Undoubtedly two of the great motivating experiences of Billing's life were his own woefully inadequate medical school course of two years in Ohio and his harrowing responsibility for the administration of Army field hospitals during the War. These canvas-roofed hospitals were filled with battle casualties and infections diseases, housed in wards reeking with infections of all kinds. (Chapman, p. 31) It has been suggested that his experiences, as a poorly trained physician who found himself Civil War surgeon, led Billings to the diverse projects he undertake over the next thirty-plus years. When Billings finished his medical training, most Americans still went to Europe to study medicine. It was not until 1870, that any graduate medical program was established in the United States. (Curran, p, 30) American medical education in the 1880's was little better than what he had experienced just before the Civil War. There was no strict selection of candidates; almost any high school graduate, or even a student with less preparation, could secure admission to one of the then existing three-year courses. Few medical students were actually able to participate in the handling of patients, either as undergraduates or in the few internships then available, except in the extensively employed extramural preceptorships. With notable exceptions, it was still an era of the commercialization of medical education by proprietary medical schools, a state of affairs which Billings on more than one occasion castigated vigorously.

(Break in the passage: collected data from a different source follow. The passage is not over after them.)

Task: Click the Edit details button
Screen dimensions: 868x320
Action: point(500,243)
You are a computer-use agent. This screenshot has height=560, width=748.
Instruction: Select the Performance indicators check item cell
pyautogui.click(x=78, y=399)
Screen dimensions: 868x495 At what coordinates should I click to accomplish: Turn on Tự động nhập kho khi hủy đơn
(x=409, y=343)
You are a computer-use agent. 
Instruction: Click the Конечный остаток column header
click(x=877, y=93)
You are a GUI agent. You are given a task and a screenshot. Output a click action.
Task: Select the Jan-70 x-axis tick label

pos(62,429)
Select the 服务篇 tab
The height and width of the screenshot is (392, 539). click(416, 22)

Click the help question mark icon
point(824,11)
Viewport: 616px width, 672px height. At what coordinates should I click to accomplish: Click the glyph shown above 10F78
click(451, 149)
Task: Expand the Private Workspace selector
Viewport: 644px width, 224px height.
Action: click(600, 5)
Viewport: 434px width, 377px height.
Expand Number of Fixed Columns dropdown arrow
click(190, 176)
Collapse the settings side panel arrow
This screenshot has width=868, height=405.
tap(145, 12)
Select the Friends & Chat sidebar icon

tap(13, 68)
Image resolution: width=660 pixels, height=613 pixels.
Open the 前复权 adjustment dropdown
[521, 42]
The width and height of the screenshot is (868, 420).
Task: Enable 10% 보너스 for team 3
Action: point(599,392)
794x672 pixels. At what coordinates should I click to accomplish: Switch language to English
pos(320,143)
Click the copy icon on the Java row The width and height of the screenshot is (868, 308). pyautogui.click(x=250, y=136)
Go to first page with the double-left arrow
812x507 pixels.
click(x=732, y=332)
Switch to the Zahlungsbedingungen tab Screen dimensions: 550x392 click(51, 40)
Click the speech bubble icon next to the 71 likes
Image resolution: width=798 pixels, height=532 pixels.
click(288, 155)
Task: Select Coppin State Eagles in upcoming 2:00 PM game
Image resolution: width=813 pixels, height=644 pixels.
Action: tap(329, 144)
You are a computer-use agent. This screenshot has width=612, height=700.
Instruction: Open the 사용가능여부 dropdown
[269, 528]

Billings and the Beginnings of a National Library

Once in the Office of the Surgeon General, although he had no formal appointment or change to do so, he began ordering new texts and writing to Army surgeons asking for donations of their personal journal collections. In most cases, these were a few years of one or at most two titles. He gladly received them all and when he could, paid the postage. He also had use of a "slush fund". At that time, military hospitals provided medical care to patients but just as importantly fed them. A slush fund (literally a fund from the sale of slush) was created from hospitals' sale of bones, fat, stale bread, and other waste. Army rules did not specify what the money could be used for so there was local discretion. "To assign a portion of the funds realized from the sale of the dejecta of military hospitals to so elegant a purpose as building what was to become the most remarkable medical library in the world was ingenious and was probably attributable to Barnes himself", then-Surgeon General of the Army. Chapman observes "Joseph Barnes, Billings' superior seems to have recognized that the Library had by 1882 become an enormous professional and culture asset so he put his "slush fund" to its support. "Viewed in the late twentieth century, the Library and especially the Index Catalogue, were themselves strong nineteenth century indications that American scholarship was coming of age". (Chapman, p. 154-55).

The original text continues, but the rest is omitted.